A bit earlier than “'80s generic,” but does anybody remember “Hamburger II” from the mid-70s? Did it start the trend toward cut-rate groceries as the US economy spiraled downhill? You can see an advert for it in the later intros to MTM, where Mary’s shopping in a supermarket. I’ve always wondered if it was something unique to the Upper Midwest, or if it was flogged in other parts of the country as well.

A mixture of ground beef and soy extender, it didn’t taste bad, exactly. It did, however, remind me of the hamburgers served in my high school cafeteria.

I’ve seen the “Western Family” brand in stores here on the west coast, like Select Foods Market (I think that was the name, I’m having a tough time Googling it, actually), Ray’s Food Place, and maybe the Holiday Market too. I don’t know if I ever saw it at an Albertsons specifically, although I would’ve considered them to be a higher tier of grocery store then all the others that I mentioned. We bought a lot of Western Family brand items when I was a kid… everything from bread to batteries.

The “generic” labeling described in the OP predates me by quite a bit and I don’t recall seeing anything like that in my childhood.

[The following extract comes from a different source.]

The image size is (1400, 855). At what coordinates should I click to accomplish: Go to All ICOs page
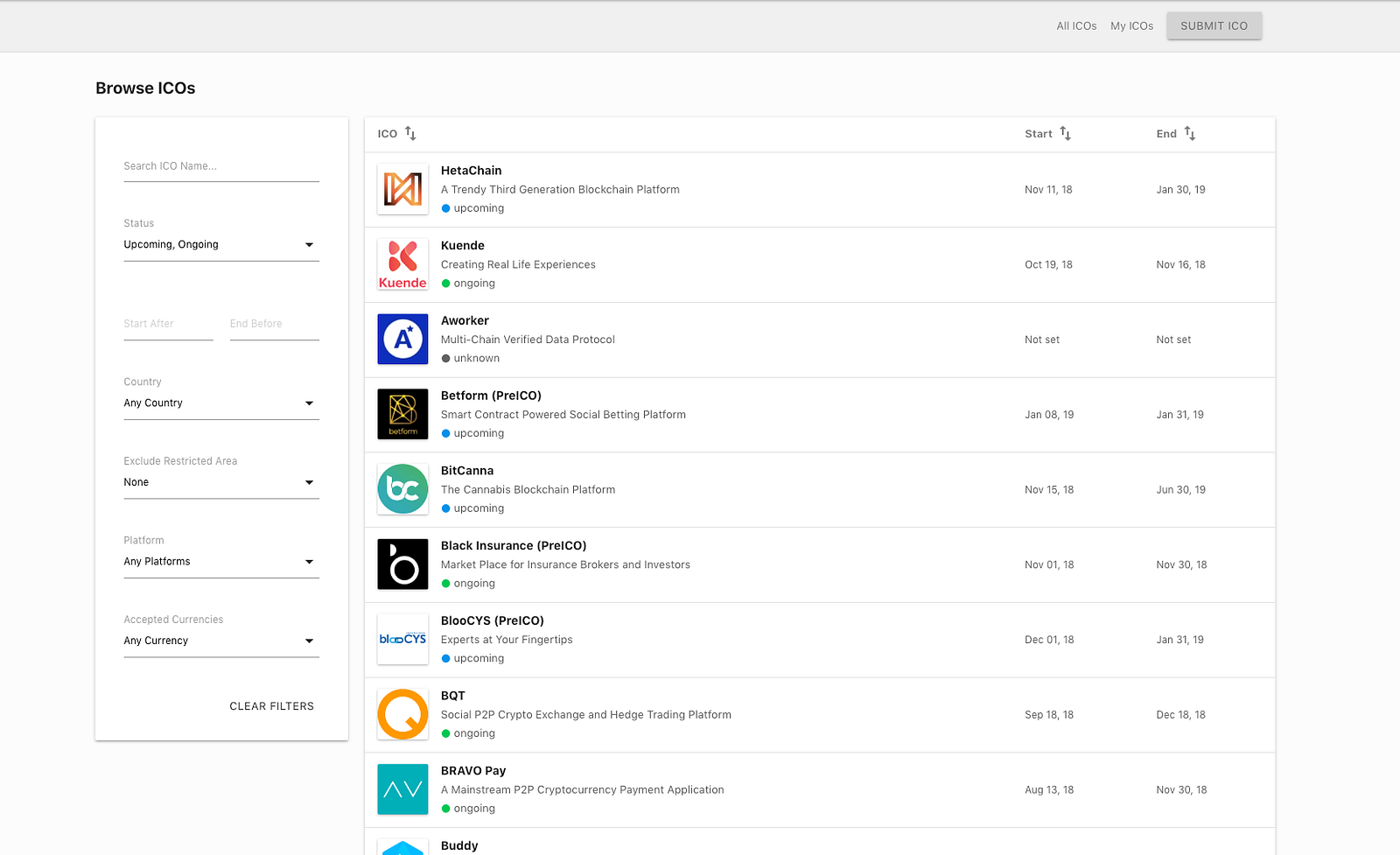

We called those “sawdust burgers,” though we knew they contained no actual sawdust. Still, there was something in there with the beef, and I guess a soy extender was it. Still, with plenty of mustard, relish, pickles, and other condiments on them, they were perfectly edible.

And we were kids in those days, so our tastes weren’t very demanding. If families and school cafeterias could save a little bit on burgers that the kids would happily eat whether they were expensive 100% beef or cheaper sawdust burgers, then it was all good.

I always wondered if Hamburger II was intended to be eaten with Hamburger Helper, which came out around the same time.

Loblaws/Real Canadian Superstore/No Frills has been going all-in with the no-name branding, selling tongue-in-cheek yellow items such as “Beach Towel - For The Beach” and “Ice Pack - To Keep Things Cool”

They even have a nice metal water bottle. For drinking.

Googling “Hamburger II” led to a whole first Google page of links to a German soccer team.

We made that at the dairy factory I worked at as a teen.

We also made this weird canned butter oil. To make that you had to take these 100lbs cubes of frozen butter, peel a plastic sheet off it, and push it down a slide into a gigantic boiler. The cube would hit the vat and HOT liquid butter would splash up and rain down on you. You would use the plastic sheet to cover yourself in so you didn’t get scalded by the molten butter.

I know that some companies that make cakes and cookies use that butter oil. But some of this stuff was canned in steel cans that had labels on them “A gift from the people of The United States of America”. I have no idea where it got sent.